- śrutena tapasā vā kiṁ
- vacobhiś citta-vṛttibhiḥ
- buddhyā vā kiṁ nipuṇayā
śrutena—by Vedic education; tapasā—by austerities; vā—or; kim—what is the meaning; vacobhiḥ—by words; citta—of consciousness; vṛttibhiḥ—by the occupations; buddhyā—by intelligence; vā—or; kim—what is the use; nipuṇayā—expert; balena—by bodily strength; indriya-rādhasā—by power of the senses.
Without devotional service, what is the meaning of severe austerities, the process of hearing, the power of speech, the power of mental speculation, elevated intelligence, strength, and the power of the senses?
From the Upaniṣads (Muṇḍaka Upaniṣad 3.2.3) we learn:
- nāyam ātmā pravacanena labhyo
- na medhayā na bahunā śrutena
- yam evaiṣa vṛṇute tena labhyas
- tasyaiṣa ātmā vivṛṇute tanūṁ svām
Our relationship with the Supreme Lord is never advanced by simple study of the Vedas. There are many Māyāvādī sannyāsīs fully engaged in studying the Vedas, Vedānta-sūtra and Upaniṣads, but unfortunately they cannot grasp the real essence of knowledge. In other words, they do not know the Supreme Personality of Godhead. What, then, is the use in studying all the Vedas if one cannot grasp the essence of the Vedas, Kṛṣṇa? The Lord confirms in Bhagavad-gītā (BG 15.15), vedaiś ca sarvair aham eva vedyaḥ: "By all the Vedas, I am to be known."
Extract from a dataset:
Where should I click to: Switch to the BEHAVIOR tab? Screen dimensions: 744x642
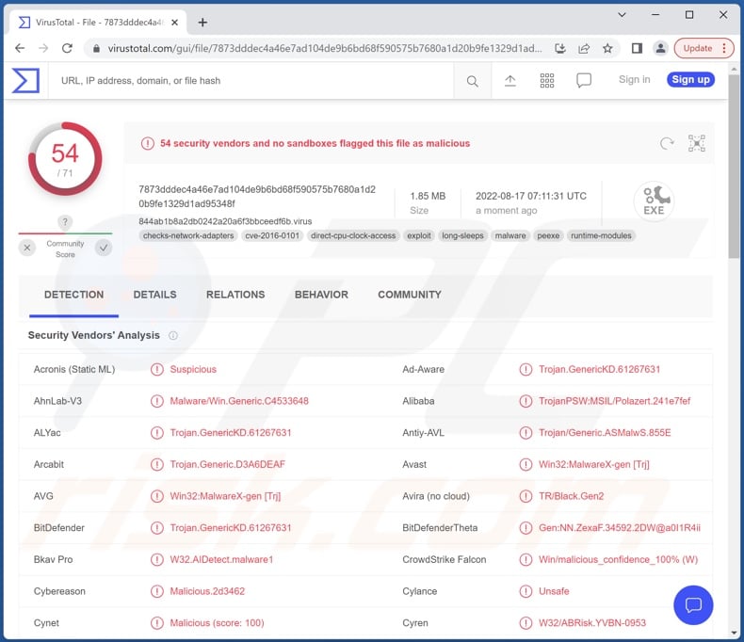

There are many religious systems wherein penances and austerities are greatly stressed, but at the end no one understands Kṛṣṇa, the Supreme Personality of Godhead. There is therefore no point in such penance (tapasya). If one has actually approached the Supreme Personality of Godhead, he does not need to undergo severe austerities. The Supreme Personality of Godhead is understood through the process of devotional service. In the Ninth Chapter of Bhagavad-gītā devotional service is explained as rāja-guhyam, the king of all confidential knowledge. There are many good reciters of Vedic literatures, and they recite works such as the Rāmāyaṇa,Śrīmad-Bhāgavatam and Bhagavad-gītā. Sometimes these professional readers manifest very good scholarship and exhibit word jugglery. Unfortunately they are never devotees of the Supreme Lord. Consequently, they cannot impress upon the audience the real essence of knowledge, Kṛṣṇa. There are also many thoughtful writers and creative philosophers, but despite all their learning, if they cannot approach the Supreme Personality of Godhead, they are simply useless mental speculators. There are many sharply intelligent people in this material world, and they discover so many things for sense gratification. They also analytically study all the material elements, but despite their expert knowledge and expert scientific analysis of the whole cosmic manifestation, their endeavors are useless because they cannot understand the Supreme Personality of Godhead.
As far as our senses are concerned, there are many animals, both beasts and birds, who are very expert in exercising their senses more keenly than human beings. For example, vultures or hawks can go very high in the sky, but can see a small body on the ground very clearly. This means that their eyesight is so keen that they can find an eatable corpse from a great distance. Certainly their eyesight is much keener than human beings', but this does not mean that their existence is more important than that of a human being. Similarly, dogs can smell many things from a far distance. Many fish can understand by the power of sound that an enemy is coming. All these examples are described in Śrīmad-Bhāgavatam. If one's senses cannot help him attain the highest perfection of life, realization of the Supreme, they are all useless.